• What is being asked: Each line from the one containing "Click the Save label under the toolbar icon" to the end of the entries below is to be set down exactly; the pictures are not.

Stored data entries
▼

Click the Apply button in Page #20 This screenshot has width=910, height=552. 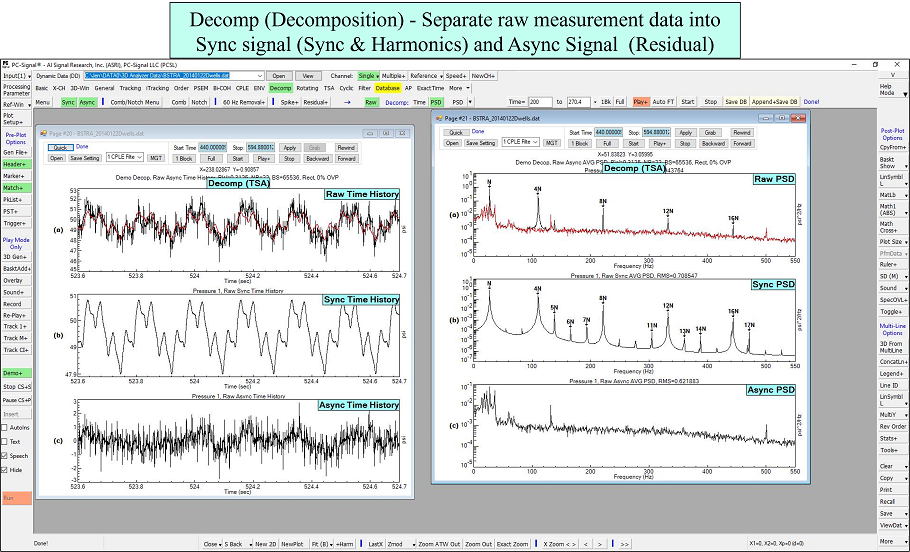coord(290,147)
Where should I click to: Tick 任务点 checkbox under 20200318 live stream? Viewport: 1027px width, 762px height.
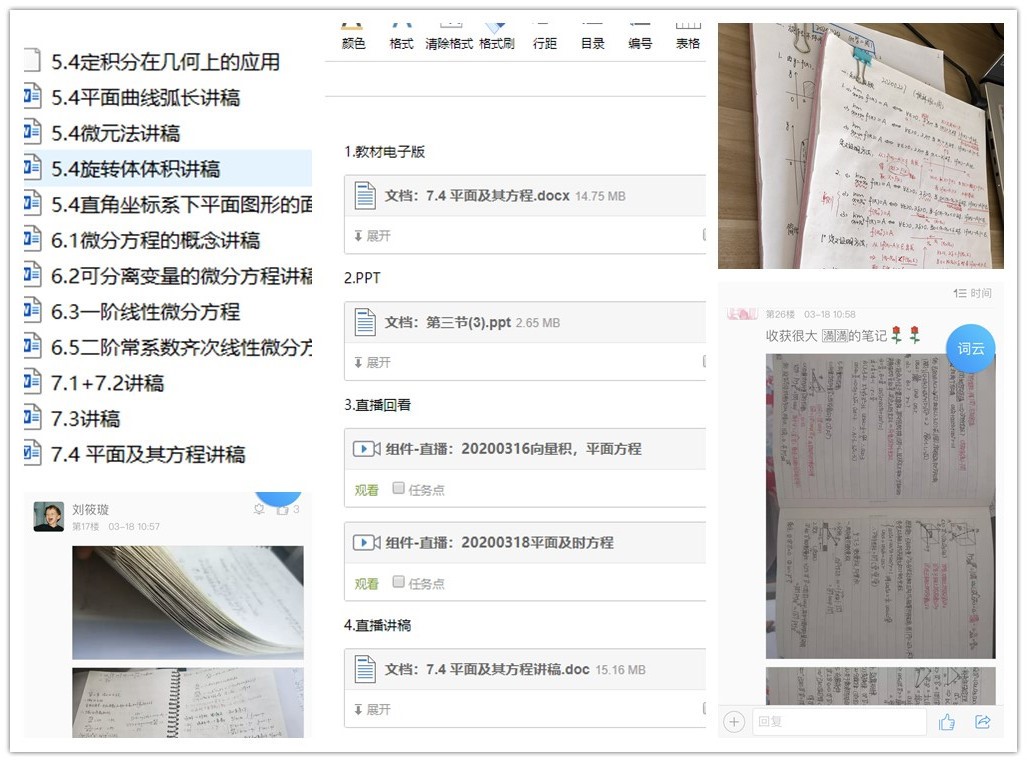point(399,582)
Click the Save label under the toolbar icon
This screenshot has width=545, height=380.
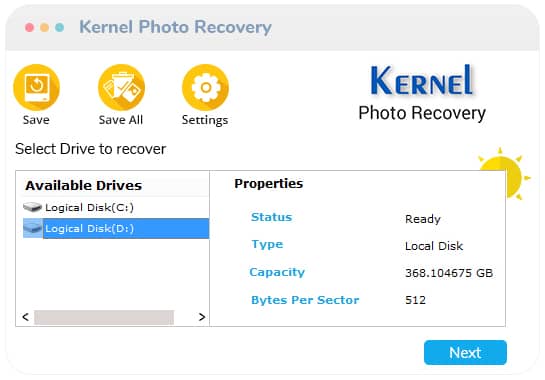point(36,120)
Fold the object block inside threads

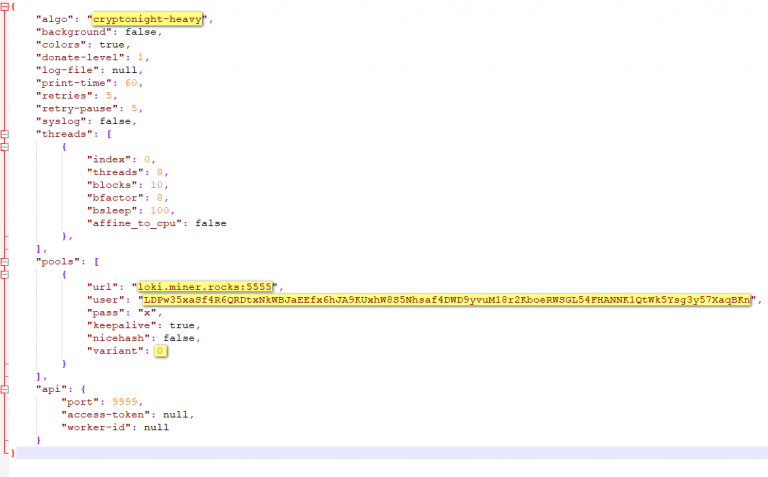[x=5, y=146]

▲

• Result:
Click the Save label under the toolbar icon
This screenshot has width=545, height=380.
point(36,120)
Fold the object block inside threads

[x=5, y=146]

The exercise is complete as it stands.